The 2 chimeric antigen receptor (CAR) T-cell therapies available so far—axicabtagene ciloleucel (Yescarta) and tisagenlecleucel (Kymriah)—may be considered cost-effective treatments for adults with diffuse large B-cell lymphoma (DLBCL), depending on the long-term outcomes of these patients, according to a recent cost-effective analysis (Lin JK, et al. J Clin Oncol. 2019 Jun 3. Epub ahead of print).

DLBCL is the most common type of non-Hodgkin lymphoma, with approximately 61% of patients achieving long-term remission with first-line chemoimmunotherapy. However, patients who experience relapse or become refractory to multiple lines of therapy have a poor prognosis. Axicabtagene ciloleucel and tisagenlecleucel are FDA approved for the treatment of relapsed or refractory DLBCL in adults who have received ≥2 lines of systemic therapy or whose disease relapsed ≤12 months after stem-cell transplantation (SCT). Because the costs of the 2 CAR T-cell therapies are high at their list price of $373,000 each, clinicians need to factor in cost-effectiveness when determining the treatment options for this patient population.

“This work is important and timely, especially for health care payers and patients, because it provides evidence on the long-term value and affordability of resources spent on these innovative, yet extremely costly, CAR-T therapies,” wrote Campbell and Whittington in their editorial (Campbell JD, Whittington MD. J Clin Oncol. 2019 Jun 3. Epub ahead of print) accompanying the study publication.

The researchers evaluated the cost-effectiveness and budget impact for each of the 2 CAR T-cell therapies using a Markov model. The main outcomes were undiscounted life-years, discounted lifetime costs, discounted quality-­adjusted life-years (QALYs), and incremental cost-effectiveness.

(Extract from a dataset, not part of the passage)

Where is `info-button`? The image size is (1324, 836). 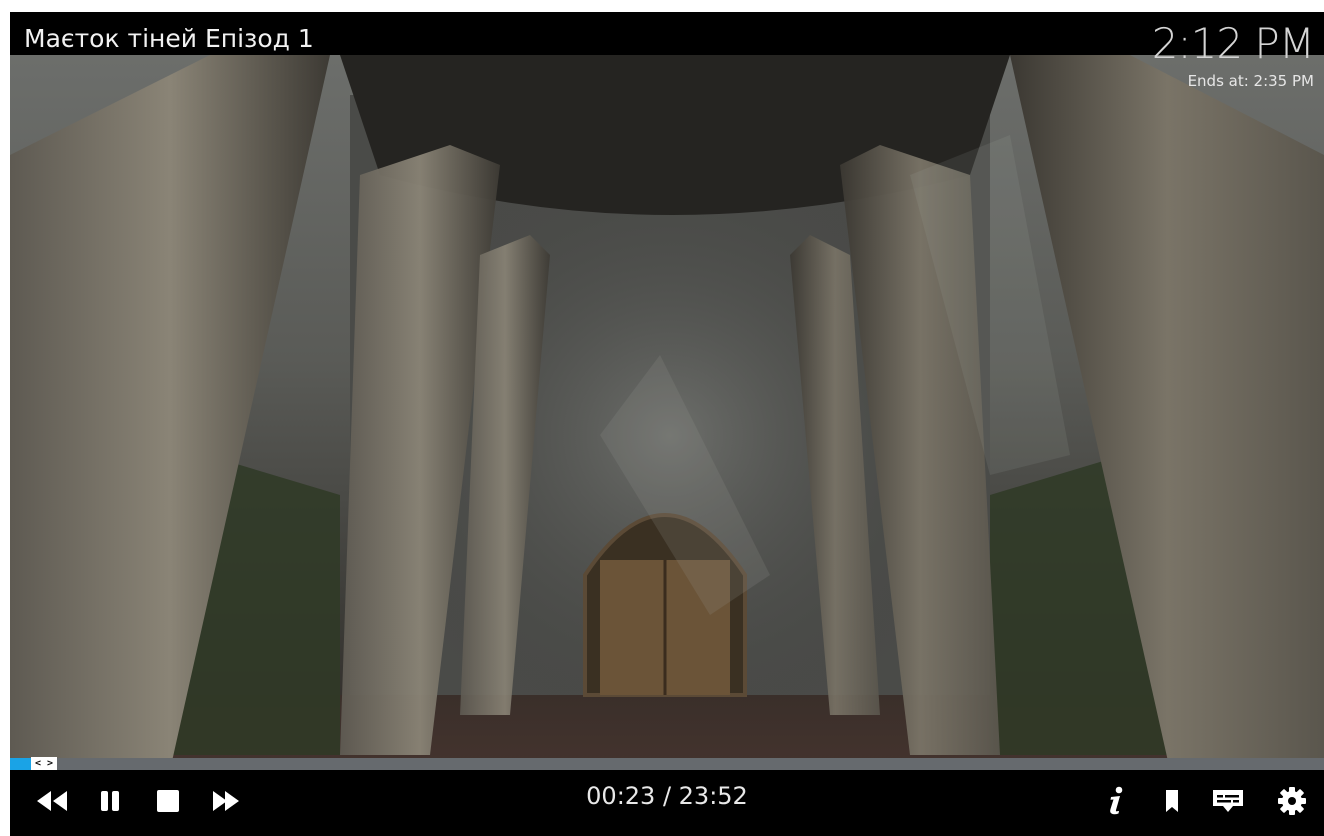
info-button is located at coordinates (1116, 801).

In a scenario with a 40% rate for a 5-year progression-free survival (PFS), axicabtagene ciloleucel increased life expectancy by 8.2 years at $129,000 per QALY gained. At a 30% 5-year PFS rate, the analysis showed modest improvements in life expectancy by 6.4 years, with a $159,000 cost per QALY gained. For tisagenlecleucel, assuming a 35% rate for a 5-year PFS, life expectancy increased by 4.6 years, with a $168,000 cost per QALY gained. At a 25% rate for a 5-year PFS, improvements in life expectancy were smaller, at 3.4 years and more expensive at $223,000 per QALY gained.

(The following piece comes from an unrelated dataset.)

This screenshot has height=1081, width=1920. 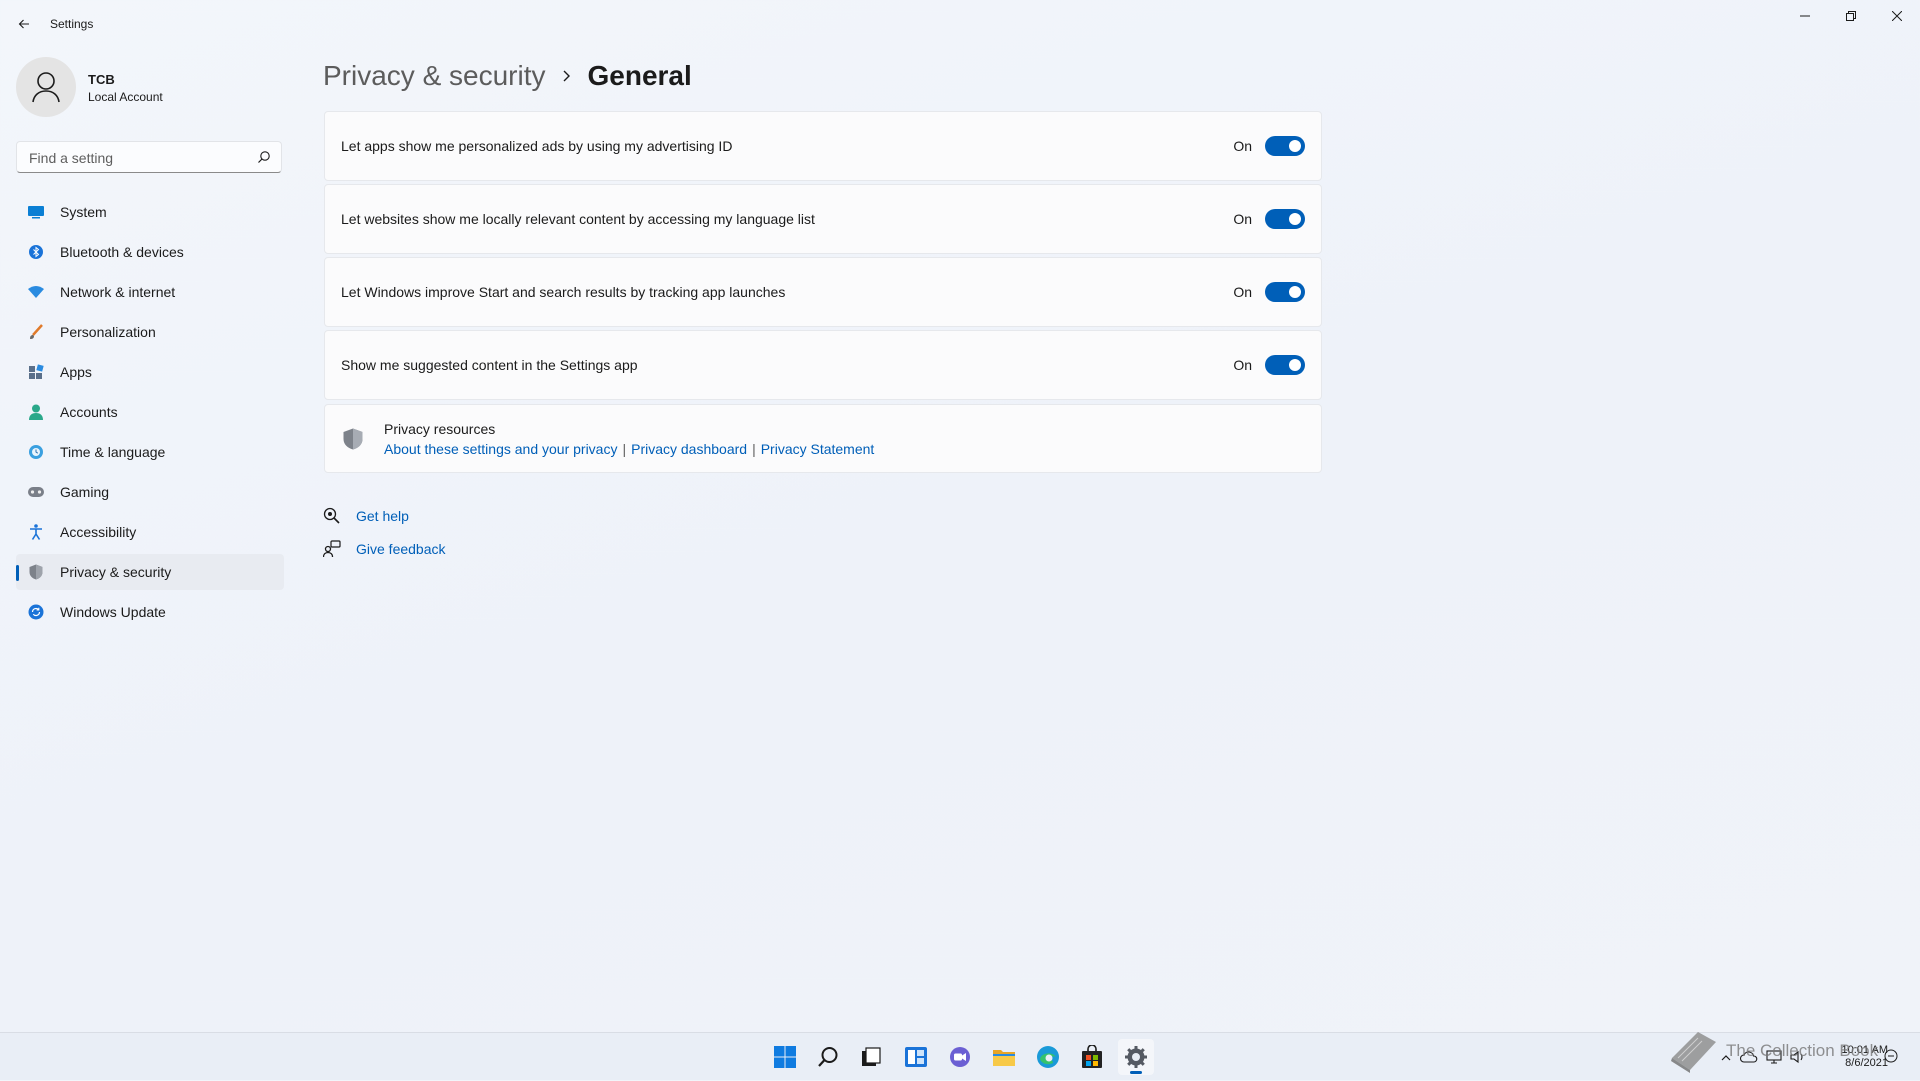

In a budget analysis using 2018 prices, the cost of both CAR T-cell therapies was estimated to increase healthcare spending in the United States during the first 5 years by $12 billion for axicabtagene ciloleucel and by $9 billion for tisagenlecleucel. Price reductions to $250,000 for axicabtagene ciloleucel and $200,000 for tisagenlecleucel, or payment only for initial complete response, would result in a cost of less than $150,000 per QALY for each of the CAR T-cell therapies, even at 25% PFS.

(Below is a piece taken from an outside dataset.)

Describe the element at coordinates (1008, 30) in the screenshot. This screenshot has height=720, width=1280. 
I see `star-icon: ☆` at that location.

“At 2018 prices, it is possible that both CAR-T therapies meet a less than $150,000 per QALY threshold. This depends on long-term outcomes compared with chemoimmunotherapy and SCT, which are uncertain,” concluded the authors. “Widespread adoption would increase non-Hodgkin lymphoma healthcare costs substantially. Price reductions or payment for initial response would improve cost-effectiveness, even with modest long-term outcomes.”